A set of new polls from Public Policy Polling show both Michigan and Arizona have both closed to within the margin of error. Santorum has a slight lead in Michigan, while Romney is a little bit ahead in Arizona, but it seems fair to say that both are toss-ups at this point:
Michigan: Santorum 37, Romney 33, Paul 15, Gingrich 10
Arizona: Romney 36, Santorum 33, Gingrich 16, Paul 9
That leaves Santorum up by 4 in Michigan, and Romney ahead by 3 in Arizona, when both polls have 4-point margins of error.
Santorum was ahead by 15 points in the previous Michigan poll, but he only slipped by 2 points. The rest of the Romney surge came from other candidates, and the dwindling pool of undecided voters. Romney’s biggest problem has always been that he generates little enthusiasm among the base, but perhaps a few days of widely-published analysis that says Michigan could be his Waterloo has generated some much-needed enthusiasm for him, and brought some undecided voters off the fence.
Interestingly, PPP has Romney ahead with Catholics, 43-31. He’s done well enough with Catholics in the past, but it might be tough to hold a 12-point lead among them against Santorum.
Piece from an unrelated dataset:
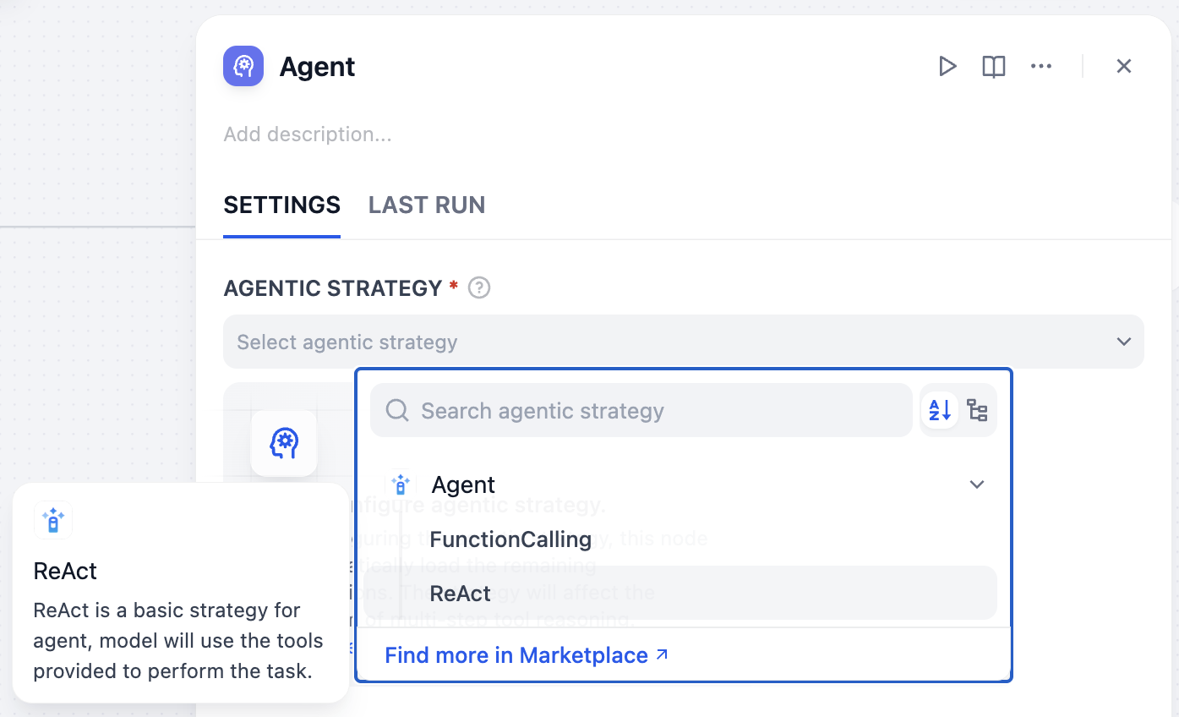
Task: Focus the Search agentic strategy field
Action: tap(651, 411)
Over in Arizona, two big shoes are waiting to drop: endorsements from Sheriff Joe Arpaio and Governor Jan Brewer. They both have considerable sway with Arizona voters, and could significantly change the numbers if they choose to make an endorsement.
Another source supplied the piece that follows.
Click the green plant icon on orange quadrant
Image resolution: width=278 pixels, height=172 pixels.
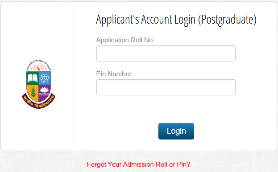click(x=33, y=92)
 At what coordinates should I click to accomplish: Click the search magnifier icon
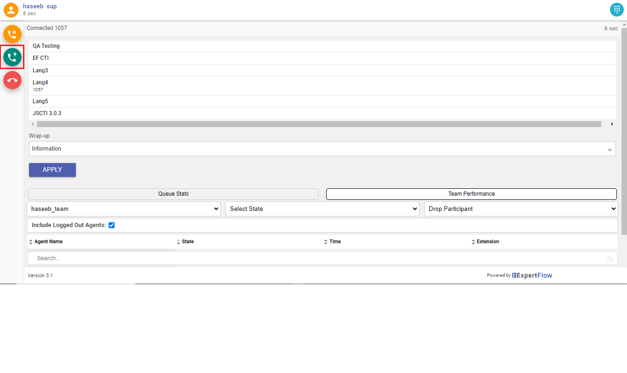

Both Romney and Santorum would benefit tremendously from winning both states, and it’s probably bad news for Gingrich’s planned March comeback if both states are won by either of his competitors.
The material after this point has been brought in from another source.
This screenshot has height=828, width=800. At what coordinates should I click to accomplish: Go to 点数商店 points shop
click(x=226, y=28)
Looking ahead – actually, way ahead – the University of Texas and Texas Tribune have a new poll that shows Santorum with a stunning lead. He’s at 45 percent among Texas voters in this poll, with Gingrich, Romney, and Paul clustered well behind him at 18, 16, and 14 percent, respectively – and that’s despite Governor Rick Perry offering a strong endorsement for Newt Gingrich, after suspending his own presidential campaign.
The Texas primary was supposed to be on Super Tuesday, March 6, but it got hung up in a redistricting court battle, and can’t happen before May 29. It might not be held until June. With this new poll in mind, that looks like an incredibly lucky break for Romney and Gingrich. Texas is a huge prize, with 155 delegates at stake. Pushing the primary back to May or June prevents Santorum from throwing a haymaker punch. At best, the Santorum campaign can point to his strong current position in Texas as evidence that he’s got a decent chance of winning a long campaign, showing voters in other states that he’s got something to look forward to at the end of the primary season.